MANILA (UPDATE) - Some 5.2 million Filipino families experienced involuntary hunger in the past 3 months as the country battled the COVID-19 pandemic, the highest since 2014, an independent Social Weather Stations survey showed Wednesday.
Of 1,555 adult Filipinos surveyed, 20.9 percent said they experienced "hunger due to lack of food to eat," up from the 16.7 percent recorded in May.
The figure is the highest recorded since September 2014, when 22 percent of respondents- equivalent to 4.8 million families- reported experiencing hunger, SWS said.
In the July survey, 15.8 percent or 3.9 million families said they experienced moderate hunger or "only once or a few times" in the last 3 months, while 5.1 percent or 1.3 million families said they experienced severe hunger or "often or always" in the same period.
The study found hunger was highest in Visayas at 27.2 percent (1.3 million families), where it increased by 12.6 percent from the last survey.
It was followed by Mindanao at 24.2 percent (1.4 million families), Balance Luzon at 17.8 percent (2 million families) and Metro Manila at 16.3 percent (546,000 families).
The incidence of hunger rose among families of non-elementary graduate respondents to 35.6 percent from 21.1 percent, SWS said.
It was followed by households of junior high school graduates at 20.9 percent, and college graduates at 8.9 percent, the pollster added.

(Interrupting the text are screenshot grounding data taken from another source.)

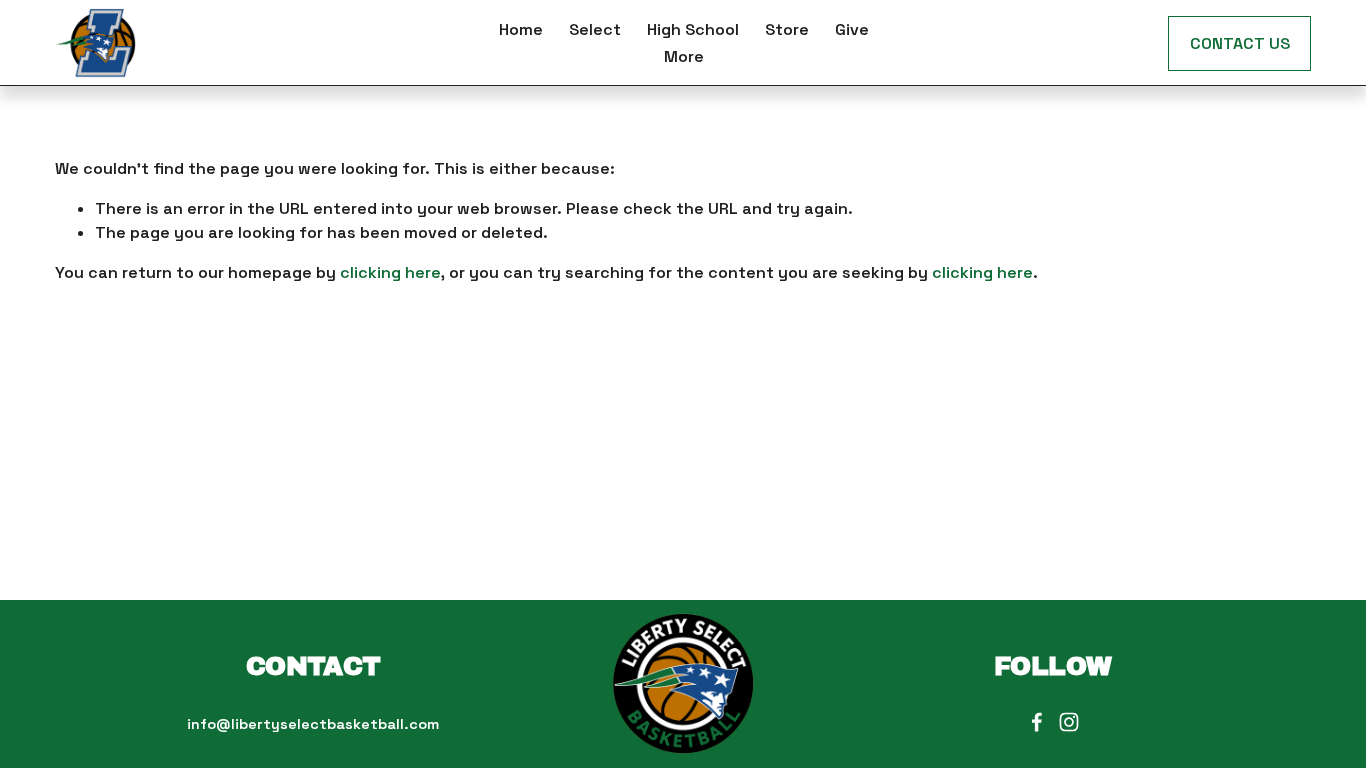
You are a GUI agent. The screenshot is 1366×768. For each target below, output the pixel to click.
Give (852, 29)
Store (787, 29)
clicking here (390, 272)
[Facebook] (1037, 722)
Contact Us (1240, 43)
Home (521, 29)
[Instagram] (1069, 722)
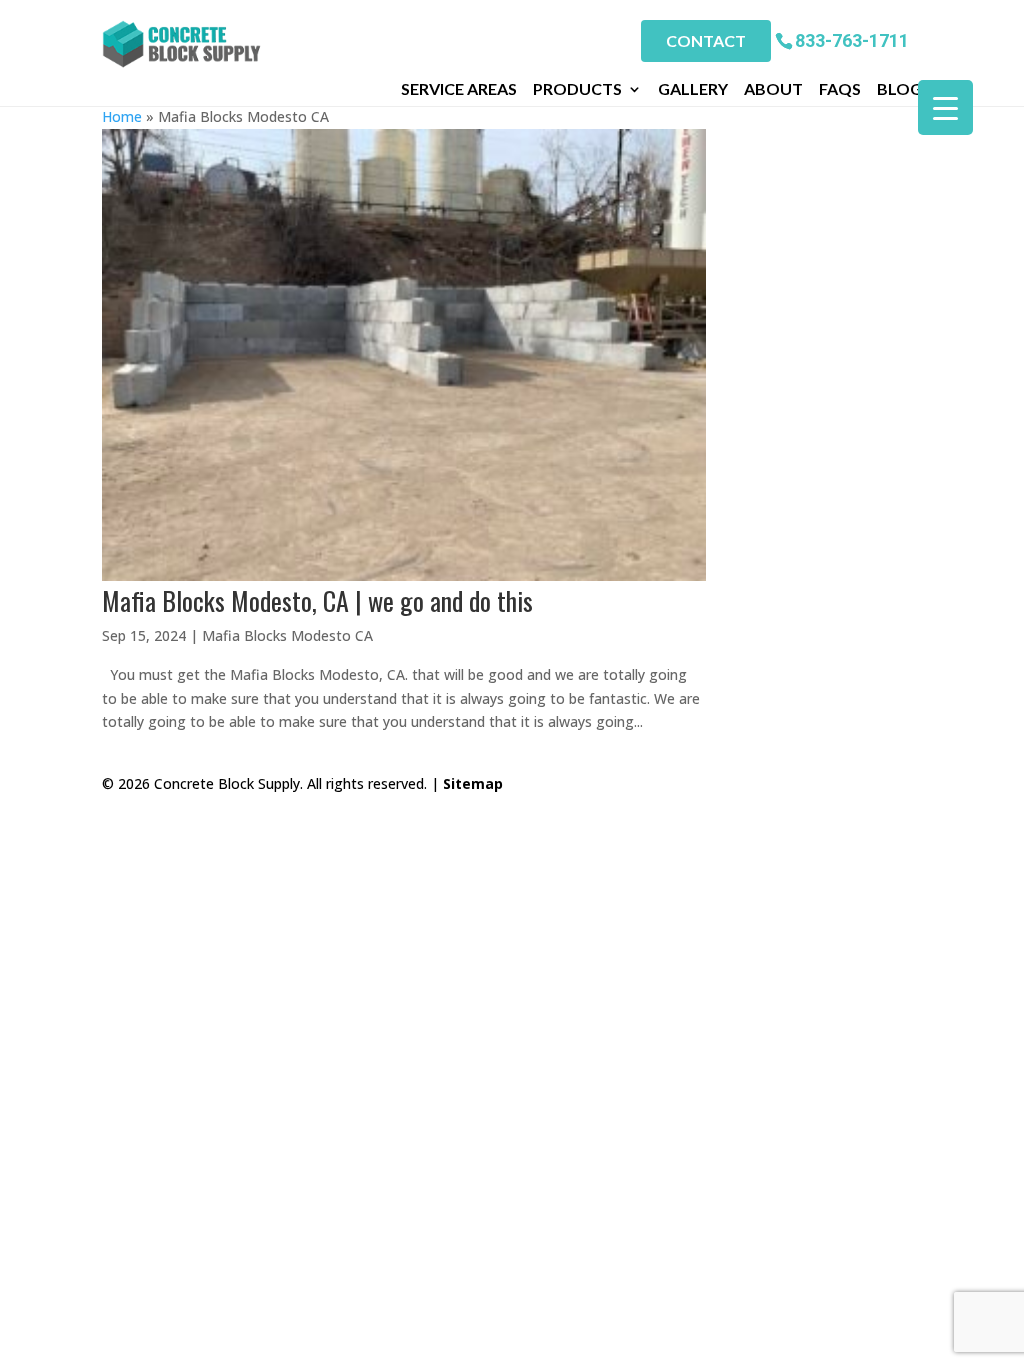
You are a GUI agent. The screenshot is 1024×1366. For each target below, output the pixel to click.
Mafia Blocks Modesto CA (287, 635)
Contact (706, 40)
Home (122, 116)
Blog (899, 89)
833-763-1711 (852, 39)
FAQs (840, 89)
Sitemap (473, 783)
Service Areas (459, 89)
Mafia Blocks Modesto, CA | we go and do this (317, 600)
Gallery (693, 89)
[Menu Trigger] (945, 107)
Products (577, 89)
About (773, 89)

The survey was conducted from July 3 to 6 using mobile and computer-assisted telephone interviewing and had a sampling error margin of ±2 percent for national percentages.
The Philippines in June allowed limited resumption of work and public transportation as it attempted to resuscitate the economy from one of the world's longest coronavirus lockdowns.
Malacañang on Wednesday said the survey shows the importance of reopening the economy following nearly 3 months of strict lockdown.
"We therefore call on our citizens that in order to save the economy and people’s jobs, we first have to save lives by ramping up testing for COVID-19 and observing the minimum public health standards by wearing masks, washing hands and keeping a safe distance," Presidential Spokesperson Harry Roque said.
The nearly 80-day strict quarantine shut the capital region that is home to a tenth of the country's 100 million people and accounts for a third of gross domestic product. The pandemic caused the economy to shrink in the first quarter, the first in 22 years, and left some 7.3 million Filipinos unemployed.